In Android originWhitelist works as expected, preventing navigation to other domains within the webview.
But in iOS it also filters out all non-navigation related requests (medias, embedded content, tracking).

There is a workaround I found in issues and comments from the repo (see #541, #1505), using onShouldStartLoadWithRequest & navigationType === "click" to handle wether or not to load a request.
But this does not work for Android, as the navigationType(NativeSyntheticEvent), exposed in onShouldStartLoadWithRequest only exists in iOS. So that we cannot filter navigations on user clicks from all other requests (medias, embedded content, tracking).

To Reproduce:

const DOMAIN_WHITELIST = ['github.com'];
const ORIGIN_WHITELIST = ['https://github.com/'];

const WebviewWrapper = () => {
  const webViewRef = useRef<WebView>(null);

  /* ... */

  const handleLoadRequest = (event: ShouldStartLoadRequest) => {
    const { url, navigationType } = event;
    const urlHostName = new URL(url).hostname;

    if (!DOMAIN_WHITELIST.includes(urlHostName) && navigationType === 'click') {
      Linking.canOpenURL(url)
        .then((supported) => {
          if (supported) {
            Linking.openURL(url);
          } else {
            Alert.alert('Error', `Could not open the following URL: ${url}`);
          }
        })
        .catch(() => {
          Alert.alert('Error', `Could not open the following URL: ${url}`);
        });

      return false; // Prevent WebView from loading the URL
    }
    return true;
  };

  return (
    <WebView
      ref={webViewRef}
      style={styles.webview}
      startInLoadingState
      domStorageEnabled
      allowsBackForwardNavigationGestures
      onNavigationStateChange={onNavigationStateChange}
      onShouldStartLoadWithRequest={handleLoadRequest} // in Android this is blocking all requests as Android does not expose "navigationType"
      mixedContentMode='compatibility'
      originWhitelist={ORIGIN_WHITELIST} // in iOS this will not let cdn images and embedded content to be requested
      onContentProcessDidTerminate={() => webViewRef.current?.reload()}
    />
  );
};

---

This is my current workaround for it:

<WebView
  //...
  onShouldStartLoadWithRequest={
    Platform.OS === 'ios' ? handleLoadRequest : undefined
  }
  originWhitelist={Platform.OS === 'android' ? ORIGIN_WHITELIST : undefined}
  //...
/>

I do not get how and why it is not behaving the same way, the source code where originWhitelist and onShouldStartLoadWithRequest are being used looks pretty simple :

react-native-webview/src/WebViewShared.tsx

Line 40 in 2b86b63

const createOnShouldStartLoadWithRequest = (

Seems like the method is not called on the same events depending on the platform. 🤔

Expected behavior:

I would expect originWhitelist to behave the same for each platform: only blocking navigation and not blocking requests for cdn images, embedded content etc... So we wouldn't need to handle iOS requests in onShouldStartLoadWithRequest, for basic usages.

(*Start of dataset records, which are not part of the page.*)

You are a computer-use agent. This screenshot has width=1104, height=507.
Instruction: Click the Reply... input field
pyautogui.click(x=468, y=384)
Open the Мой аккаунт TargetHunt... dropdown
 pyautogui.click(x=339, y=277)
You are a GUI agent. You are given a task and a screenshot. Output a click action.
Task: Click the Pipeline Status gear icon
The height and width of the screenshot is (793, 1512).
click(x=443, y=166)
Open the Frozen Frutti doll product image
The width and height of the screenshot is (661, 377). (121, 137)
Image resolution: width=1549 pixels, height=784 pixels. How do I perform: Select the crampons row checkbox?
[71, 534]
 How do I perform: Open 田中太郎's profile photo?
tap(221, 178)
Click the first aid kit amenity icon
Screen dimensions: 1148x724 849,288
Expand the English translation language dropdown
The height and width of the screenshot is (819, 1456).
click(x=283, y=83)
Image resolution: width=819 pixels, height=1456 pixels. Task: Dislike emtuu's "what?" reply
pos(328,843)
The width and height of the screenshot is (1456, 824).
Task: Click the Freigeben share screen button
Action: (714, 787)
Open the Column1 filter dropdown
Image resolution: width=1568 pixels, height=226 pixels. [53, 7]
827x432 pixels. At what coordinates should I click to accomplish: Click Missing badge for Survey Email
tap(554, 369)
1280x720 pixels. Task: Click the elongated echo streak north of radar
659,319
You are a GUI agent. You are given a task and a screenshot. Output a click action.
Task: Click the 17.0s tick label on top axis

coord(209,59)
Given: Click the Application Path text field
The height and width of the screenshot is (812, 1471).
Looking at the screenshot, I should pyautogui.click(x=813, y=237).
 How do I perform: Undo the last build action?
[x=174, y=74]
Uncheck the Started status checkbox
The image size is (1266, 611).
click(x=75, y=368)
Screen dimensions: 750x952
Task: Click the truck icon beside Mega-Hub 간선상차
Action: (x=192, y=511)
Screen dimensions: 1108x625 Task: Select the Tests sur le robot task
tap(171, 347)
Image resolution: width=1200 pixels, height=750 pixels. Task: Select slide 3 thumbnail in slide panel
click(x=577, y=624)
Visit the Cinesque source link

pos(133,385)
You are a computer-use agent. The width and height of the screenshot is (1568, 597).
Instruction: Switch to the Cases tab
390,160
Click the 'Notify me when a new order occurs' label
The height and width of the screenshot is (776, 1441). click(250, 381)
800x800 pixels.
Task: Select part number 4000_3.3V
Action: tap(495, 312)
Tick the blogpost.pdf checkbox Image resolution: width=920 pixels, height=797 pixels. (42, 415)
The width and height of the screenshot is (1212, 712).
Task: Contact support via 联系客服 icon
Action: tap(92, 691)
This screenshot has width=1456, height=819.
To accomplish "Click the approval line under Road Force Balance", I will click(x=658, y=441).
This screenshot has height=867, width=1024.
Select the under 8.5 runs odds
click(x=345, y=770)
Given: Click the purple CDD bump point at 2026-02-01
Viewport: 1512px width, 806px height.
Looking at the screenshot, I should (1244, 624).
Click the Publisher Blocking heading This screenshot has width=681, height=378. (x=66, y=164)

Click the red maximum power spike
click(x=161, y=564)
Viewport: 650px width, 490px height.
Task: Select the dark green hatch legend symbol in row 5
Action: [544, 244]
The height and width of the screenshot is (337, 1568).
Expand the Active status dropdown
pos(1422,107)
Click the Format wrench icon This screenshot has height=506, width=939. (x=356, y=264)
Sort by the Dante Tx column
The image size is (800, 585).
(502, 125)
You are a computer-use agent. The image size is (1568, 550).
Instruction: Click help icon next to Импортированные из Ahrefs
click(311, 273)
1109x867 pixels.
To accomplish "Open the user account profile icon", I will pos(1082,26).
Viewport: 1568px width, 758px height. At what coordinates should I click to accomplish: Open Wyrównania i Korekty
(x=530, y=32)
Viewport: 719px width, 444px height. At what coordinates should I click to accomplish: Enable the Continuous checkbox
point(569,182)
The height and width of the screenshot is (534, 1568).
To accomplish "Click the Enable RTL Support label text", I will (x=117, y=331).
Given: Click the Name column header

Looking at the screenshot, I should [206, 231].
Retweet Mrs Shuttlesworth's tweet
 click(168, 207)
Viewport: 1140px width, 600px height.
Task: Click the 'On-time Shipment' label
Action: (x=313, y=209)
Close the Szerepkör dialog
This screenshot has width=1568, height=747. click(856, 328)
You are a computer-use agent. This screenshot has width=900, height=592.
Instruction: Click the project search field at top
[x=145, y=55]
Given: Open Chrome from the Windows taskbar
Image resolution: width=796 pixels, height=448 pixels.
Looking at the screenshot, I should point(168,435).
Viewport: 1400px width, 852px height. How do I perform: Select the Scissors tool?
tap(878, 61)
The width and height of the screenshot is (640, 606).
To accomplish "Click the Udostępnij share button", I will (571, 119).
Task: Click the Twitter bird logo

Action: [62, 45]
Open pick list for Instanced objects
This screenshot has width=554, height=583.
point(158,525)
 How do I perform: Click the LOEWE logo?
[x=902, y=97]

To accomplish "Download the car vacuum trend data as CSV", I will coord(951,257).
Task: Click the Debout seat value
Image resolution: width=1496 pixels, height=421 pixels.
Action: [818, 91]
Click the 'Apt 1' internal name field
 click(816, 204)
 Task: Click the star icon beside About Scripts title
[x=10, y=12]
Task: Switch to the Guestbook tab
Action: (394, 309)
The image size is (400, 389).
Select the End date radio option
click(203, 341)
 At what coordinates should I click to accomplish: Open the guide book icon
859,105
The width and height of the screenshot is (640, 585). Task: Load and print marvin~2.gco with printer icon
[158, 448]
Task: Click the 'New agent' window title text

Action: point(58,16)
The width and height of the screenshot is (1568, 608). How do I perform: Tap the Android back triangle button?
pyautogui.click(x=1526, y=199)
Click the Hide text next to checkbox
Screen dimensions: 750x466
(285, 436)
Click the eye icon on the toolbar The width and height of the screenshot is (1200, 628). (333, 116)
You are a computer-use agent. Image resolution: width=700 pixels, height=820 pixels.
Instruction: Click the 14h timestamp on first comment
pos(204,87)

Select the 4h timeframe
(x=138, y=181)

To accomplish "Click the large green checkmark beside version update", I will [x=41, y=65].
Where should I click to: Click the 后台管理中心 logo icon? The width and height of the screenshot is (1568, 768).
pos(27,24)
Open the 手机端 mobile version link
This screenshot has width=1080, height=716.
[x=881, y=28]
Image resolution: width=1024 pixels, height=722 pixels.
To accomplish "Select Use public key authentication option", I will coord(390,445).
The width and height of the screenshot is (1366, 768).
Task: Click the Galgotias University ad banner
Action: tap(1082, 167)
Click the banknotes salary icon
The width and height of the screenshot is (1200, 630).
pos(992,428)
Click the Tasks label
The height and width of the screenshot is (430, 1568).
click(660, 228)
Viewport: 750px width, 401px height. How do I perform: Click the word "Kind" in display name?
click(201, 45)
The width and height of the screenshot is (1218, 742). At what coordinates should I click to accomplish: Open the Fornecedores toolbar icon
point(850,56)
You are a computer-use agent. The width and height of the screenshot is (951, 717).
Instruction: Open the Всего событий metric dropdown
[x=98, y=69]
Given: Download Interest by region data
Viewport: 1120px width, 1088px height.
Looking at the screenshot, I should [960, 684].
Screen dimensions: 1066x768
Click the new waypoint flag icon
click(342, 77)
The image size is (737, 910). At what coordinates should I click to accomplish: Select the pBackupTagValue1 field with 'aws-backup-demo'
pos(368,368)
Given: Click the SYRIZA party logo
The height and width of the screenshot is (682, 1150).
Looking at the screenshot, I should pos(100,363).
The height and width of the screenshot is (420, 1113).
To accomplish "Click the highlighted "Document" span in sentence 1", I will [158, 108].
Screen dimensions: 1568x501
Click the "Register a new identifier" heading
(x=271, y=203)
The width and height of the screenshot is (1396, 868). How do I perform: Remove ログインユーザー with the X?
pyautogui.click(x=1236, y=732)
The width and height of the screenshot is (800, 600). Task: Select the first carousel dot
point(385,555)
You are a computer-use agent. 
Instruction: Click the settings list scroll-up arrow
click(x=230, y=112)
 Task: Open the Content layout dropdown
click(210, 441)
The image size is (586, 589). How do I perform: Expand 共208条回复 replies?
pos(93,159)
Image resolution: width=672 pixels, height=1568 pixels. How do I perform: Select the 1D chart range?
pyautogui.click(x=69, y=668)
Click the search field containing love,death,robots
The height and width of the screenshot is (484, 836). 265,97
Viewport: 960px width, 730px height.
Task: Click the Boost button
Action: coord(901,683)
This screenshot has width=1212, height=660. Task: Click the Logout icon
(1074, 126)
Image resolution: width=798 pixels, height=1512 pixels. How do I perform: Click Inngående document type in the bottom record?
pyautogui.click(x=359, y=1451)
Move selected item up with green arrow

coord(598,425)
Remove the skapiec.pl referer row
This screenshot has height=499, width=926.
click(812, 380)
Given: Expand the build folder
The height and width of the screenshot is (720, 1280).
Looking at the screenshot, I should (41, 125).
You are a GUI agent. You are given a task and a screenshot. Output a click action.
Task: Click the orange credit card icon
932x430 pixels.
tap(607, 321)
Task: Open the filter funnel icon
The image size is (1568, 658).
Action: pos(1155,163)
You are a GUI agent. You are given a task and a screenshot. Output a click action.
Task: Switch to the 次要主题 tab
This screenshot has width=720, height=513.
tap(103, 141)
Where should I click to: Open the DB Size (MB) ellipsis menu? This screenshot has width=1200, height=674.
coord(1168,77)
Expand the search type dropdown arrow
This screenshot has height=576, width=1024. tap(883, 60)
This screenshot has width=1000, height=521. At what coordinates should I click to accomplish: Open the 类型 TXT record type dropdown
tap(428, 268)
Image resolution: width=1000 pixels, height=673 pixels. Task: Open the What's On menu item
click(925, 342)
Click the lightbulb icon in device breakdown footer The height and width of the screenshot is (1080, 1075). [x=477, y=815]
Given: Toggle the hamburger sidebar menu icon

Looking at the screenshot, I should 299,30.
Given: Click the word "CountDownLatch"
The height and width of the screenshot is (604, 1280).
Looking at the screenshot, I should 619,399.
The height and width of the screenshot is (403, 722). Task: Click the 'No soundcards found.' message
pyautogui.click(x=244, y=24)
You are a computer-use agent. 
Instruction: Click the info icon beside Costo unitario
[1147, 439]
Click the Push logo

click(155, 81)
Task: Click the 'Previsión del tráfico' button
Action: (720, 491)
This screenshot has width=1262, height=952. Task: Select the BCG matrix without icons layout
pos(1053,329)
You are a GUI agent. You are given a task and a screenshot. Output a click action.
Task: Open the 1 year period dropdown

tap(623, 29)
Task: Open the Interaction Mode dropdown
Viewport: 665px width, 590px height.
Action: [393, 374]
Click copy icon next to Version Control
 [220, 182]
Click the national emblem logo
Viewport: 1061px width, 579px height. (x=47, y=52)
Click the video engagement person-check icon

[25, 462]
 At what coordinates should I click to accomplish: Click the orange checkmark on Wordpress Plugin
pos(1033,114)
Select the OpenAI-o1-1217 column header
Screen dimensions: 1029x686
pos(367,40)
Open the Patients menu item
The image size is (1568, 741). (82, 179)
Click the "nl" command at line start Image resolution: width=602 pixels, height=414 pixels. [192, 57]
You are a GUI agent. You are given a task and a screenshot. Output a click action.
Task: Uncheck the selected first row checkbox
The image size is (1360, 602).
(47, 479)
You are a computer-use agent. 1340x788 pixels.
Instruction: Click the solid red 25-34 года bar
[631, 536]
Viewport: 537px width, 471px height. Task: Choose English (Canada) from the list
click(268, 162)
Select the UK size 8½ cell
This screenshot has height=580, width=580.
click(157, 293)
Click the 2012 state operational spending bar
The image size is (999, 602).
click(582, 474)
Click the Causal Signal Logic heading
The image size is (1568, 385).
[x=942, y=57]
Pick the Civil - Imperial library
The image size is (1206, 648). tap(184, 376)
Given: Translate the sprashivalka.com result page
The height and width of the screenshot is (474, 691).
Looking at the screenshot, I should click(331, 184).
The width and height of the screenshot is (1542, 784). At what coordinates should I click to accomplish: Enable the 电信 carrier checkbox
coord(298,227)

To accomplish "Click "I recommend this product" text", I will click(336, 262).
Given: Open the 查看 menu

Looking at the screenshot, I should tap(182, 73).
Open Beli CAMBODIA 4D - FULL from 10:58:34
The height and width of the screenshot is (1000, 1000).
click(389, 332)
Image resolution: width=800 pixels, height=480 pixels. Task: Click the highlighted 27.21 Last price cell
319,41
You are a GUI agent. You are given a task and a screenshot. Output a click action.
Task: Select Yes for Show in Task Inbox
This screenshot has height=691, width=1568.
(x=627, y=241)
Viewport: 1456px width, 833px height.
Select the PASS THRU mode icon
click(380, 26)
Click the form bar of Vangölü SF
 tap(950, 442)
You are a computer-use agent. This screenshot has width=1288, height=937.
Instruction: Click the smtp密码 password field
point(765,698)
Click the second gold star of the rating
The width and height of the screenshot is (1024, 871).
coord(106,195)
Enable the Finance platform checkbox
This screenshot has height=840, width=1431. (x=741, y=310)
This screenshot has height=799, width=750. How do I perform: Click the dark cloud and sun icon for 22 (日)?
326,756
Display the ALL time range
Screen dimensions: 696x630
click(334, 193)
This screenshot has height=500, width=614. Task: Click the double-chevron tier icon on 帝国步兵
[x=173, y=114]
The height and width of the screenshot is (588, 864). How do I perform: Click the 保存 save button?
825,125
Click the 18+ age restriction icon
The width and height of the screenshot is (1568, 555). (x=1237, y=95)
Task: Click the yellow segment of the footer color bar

Or maybe have separated whitelists to distinguish navigation from all other requests ? 🤔

If this is an expected/known behavior, that depends on platform specific constraints, it would be great to add some documentation for it.

Environment:

• OS: iOS & Android
• OS version: iOS 17 & SDK 32
• react-native version: 0.73.6
• react-native-webview version: 13.6.4

[github-actions]

Hello 👋, this issue has been opened for more than 2 months with no activity on it. If the issue is still here, please keep in mind that we need community support and help to fix it! Just comment something like still searching for solutions and if you found one, please open a pull request! You have 7 days until this gets closed automatically

[devguilhermy]

Could we give some love to this demand? @Titozzz
The origin whitelist should behave the same without needing brittle workarounds.